In reality, the only way you are going to get no hash collisions in a set of 2³² different strings is if you select or generate the strings. Even forming the set by selecting randomly generated strings is going to be computationally expensive. To produce such a set efficiently, you would need to exploit the properties of the String::hashCode algorithm, which (fortunately) is specified.

Answer 2

Yes this is possible, because one of the contract between equals() & hashCode() method of Object class is.......... If two object are not equal according to equals() method then there is no guaranty that their hashCode will be same, the hashCode may/may not be equal. i.e, if obj1.equals(obj2) return false then obj1.hashCode()==obj2.hashCode() may/may not return true. Example:

    String str1 = "FB";
    String str2 = "Ea";
    System.out.println(str1.equals(str2));// false
    System.out.println(str1.hashCode() == str2.hashCode()); // true

Answer 3

Yes, it is entirely possible. The probability of a string (or some other object type -- just assuming you'll be using strings in this example) having the same hashcode as some other string in a collection, depends on the size of that collection (assuming that all strings in that collection are unique).
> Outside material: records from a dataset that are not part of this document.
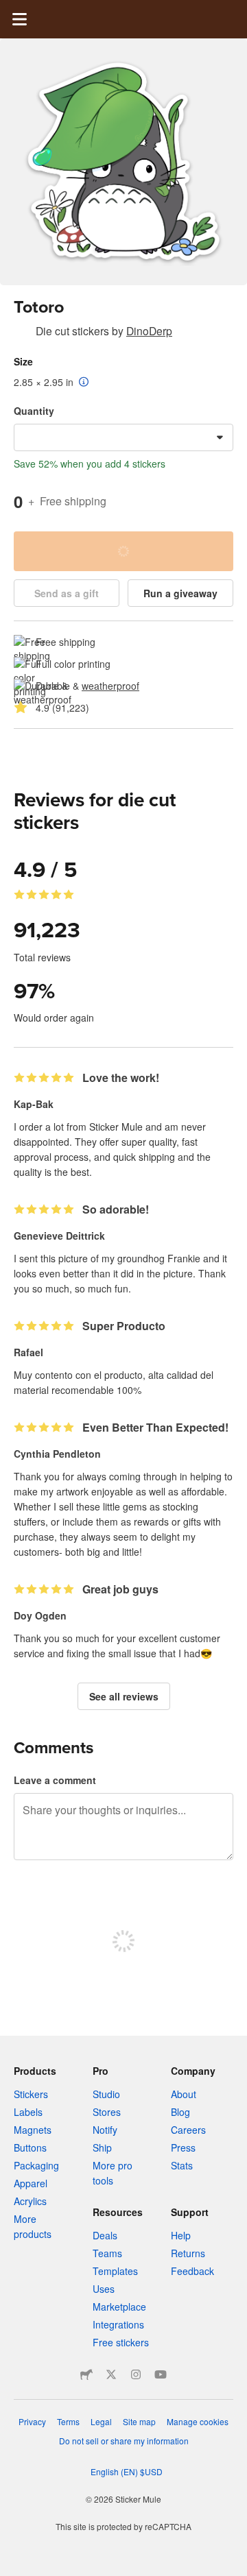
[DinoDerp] (22, 333)
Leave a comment (55, 1780)
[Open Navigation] (19, 19)
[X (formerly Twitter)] (111, 2374)
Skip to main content (10, 10)
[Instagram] (135, 2374)
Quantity (34, 411)
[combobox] (123, 437)
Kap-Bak (34, 1104)
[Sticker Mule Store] (86, 2374)
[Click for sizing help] (84, 382)
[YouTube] (160, 2374)
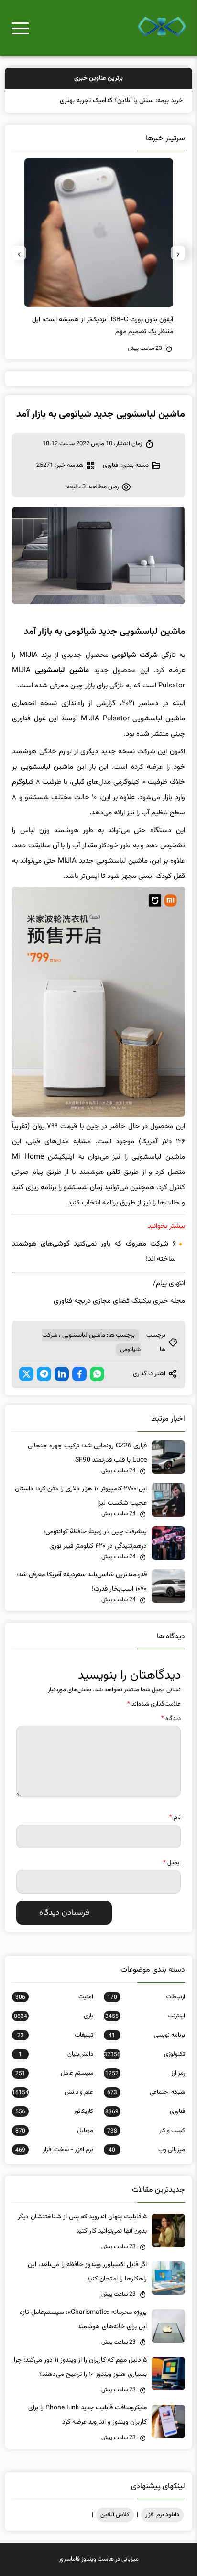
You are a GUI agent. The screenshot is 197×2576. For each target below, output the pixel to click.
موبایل (54, 2130)
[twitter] (26, 1374)
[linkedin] (62, 1374)
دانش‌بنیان (56, 2054)
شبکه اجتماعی (146, 2092)
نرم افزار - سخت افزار (54, 2149)
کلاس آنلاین (115, 2515)
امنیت (54, 1997)
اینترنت (145, 2016)
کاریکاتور (54, 2111)
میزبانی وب (147, 2149)
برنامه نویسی (147, 2035)
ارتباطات (146, 1997)
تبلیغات (55, 2035)
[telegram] (44, 1374)
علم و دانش (52, 2092)
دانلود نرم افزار (162, 2515)
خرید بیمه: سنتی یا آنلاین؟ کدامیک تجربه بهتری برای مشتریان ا (102, 100)
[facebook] (79, 1374)
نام (175, 1817)
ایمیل (172, 1863)
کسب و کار (146, 2130)
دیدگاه (171, 1718)
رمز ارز (145, 2073)
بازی (53, 2016)
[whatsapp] (97, 1374)
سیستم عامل (54, 2073)
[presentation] (178, 253)
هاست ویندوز (97, 2559)
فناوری (110, 465)
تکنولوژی (144, 2054)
The probabilities are distributed as follows:

• With a set of size ~9,000, you'll have a 1% chance of two strings colliding with a hash in the set
• With a set of size ~30,000, you'll have a 10% chance of two strings colliding with a hash in the set
• With a set of size ~77,000, you'll have a 50% chance of two strings colliding with a hash in the set

The assumptions made, are:

• The hashCode function has no bias
• Each string in the aforementioned set is unique

This site explains it clearly: http://eclipsesource.com/blogs/2012/09/04/the-3-things-you-should-know-about-hashcode/ (Look at "the second thing you should know")

Answer 4

A Java hash code is 32bits. The number of possible strings it hashes is infinite.

So yes, there will be collisions. The percentage is meaningless - there is an infinite number of items (strings) and a finite number of possible hashes.

Answer 5

"tensada".hashCode()
"friabili".hashCode());

The java hash function return equal values here.

Answer 6

This wouldn't directly answer your question, but I hope it helps.

The below is from the source code of java.lang.String.

/**
 * Returns a hash code for this string. The hash code for a
 * <code>String</code> object is computed as
 * <blockquote><pre>
 * s[0]*31^(n-1) + s[1]*31^(n-2) + ... + s[n-1]
 * </pre></blockquote>
 * using <code>int</code> arithmetic, where <code>s[i]</code> is the
 * <i>i</i>th character of the string, <code>n</code> is the length of
 * the string, and <code>^</code> indicates exponentiation.
 * (The hash value of the empty string is zero.)
 *
 * @return  a hash code value for this object.
 */
public int hashCode() {
    int h = hash;
    int len = count;
    if (h == 0 && len > 0) {
    int off = offset;
    char val[] = value;

        for (int i = 0; i < len; i++) {
            h = 31*h + val[off++];
        }
        hash = h;
    }
    return h;
}